Work item
Repeat each entry as written, dropping any picture you find.

Data
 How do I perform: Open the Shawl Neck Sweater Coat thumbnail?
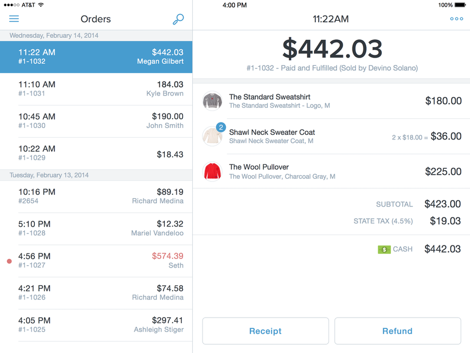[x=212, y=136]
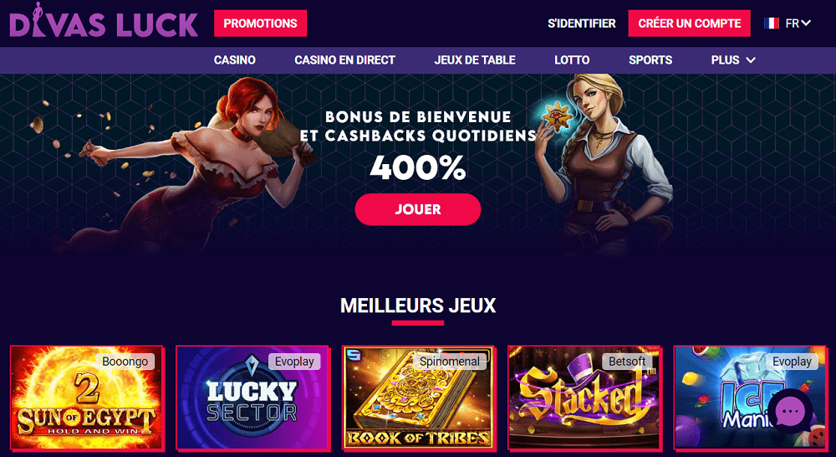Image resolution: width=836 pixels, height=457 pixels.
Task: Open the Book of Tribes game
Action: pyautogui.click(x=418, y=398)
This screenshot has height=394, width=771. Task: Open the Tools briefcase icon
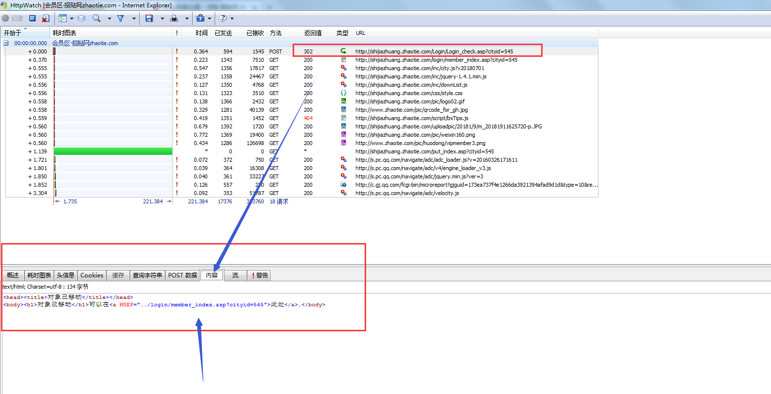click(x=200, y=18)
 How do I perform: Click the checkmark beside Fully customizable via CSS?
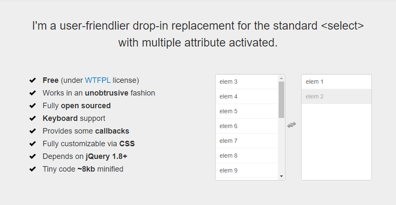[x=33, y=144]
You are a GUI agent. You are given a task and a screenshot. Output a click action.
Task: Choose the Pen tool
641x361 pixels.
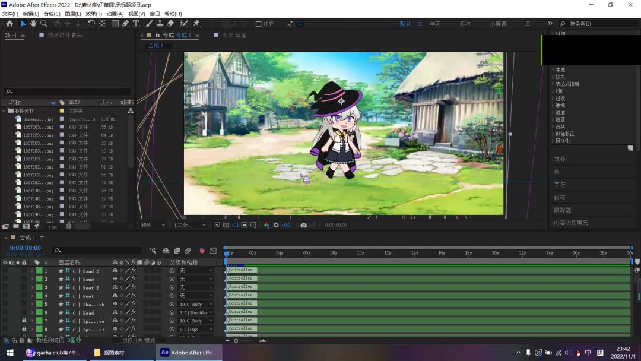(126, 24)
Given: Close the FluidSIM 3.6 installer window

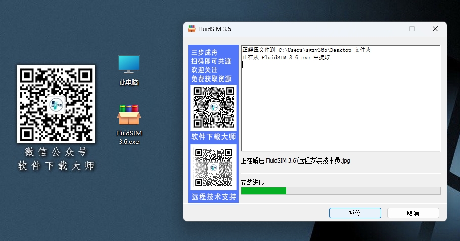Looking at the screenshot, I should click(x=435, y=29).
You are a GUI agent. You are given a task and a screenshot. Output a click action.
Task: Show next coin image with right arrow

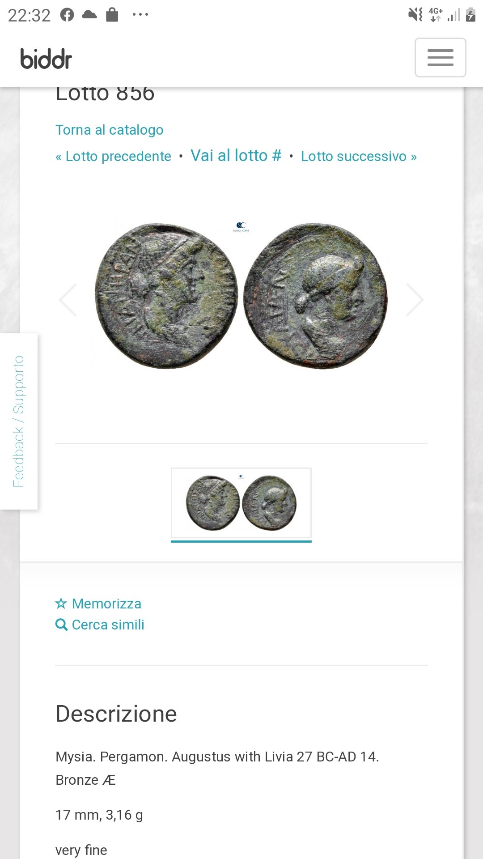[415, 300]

Response for this exercise
 How do I perform: Open the Shawl Neck Sweater Coat thumbnail?
[x=212, y=136]
Image resolution: width=836 pixels, height=457 pixels.
Task: Open the Book of Tribes game
Action: pyautogui.click(x=418, y=398)
This screenshot has height=394, width=771. Task: Open the Tools briefcase icon
click(x=200, y=18)
 How do I perform: Click the checkmark beside Fully customizable via CSS?
[x=33, y=144]
You are a GUI agent. You are given a task and a screenshot. Output a click action.
Task: Choose the Pen tool
641x361 pixels.
(126, 24)
Given: Close the FluidSIM 3.6 installer window

Looking at the screenshot, I should click(x=435, y=29).
You are a GUI agent. You are given a task and a screenshot. Output a click action.
Task: Show next coin image with right arrow

[415, 300]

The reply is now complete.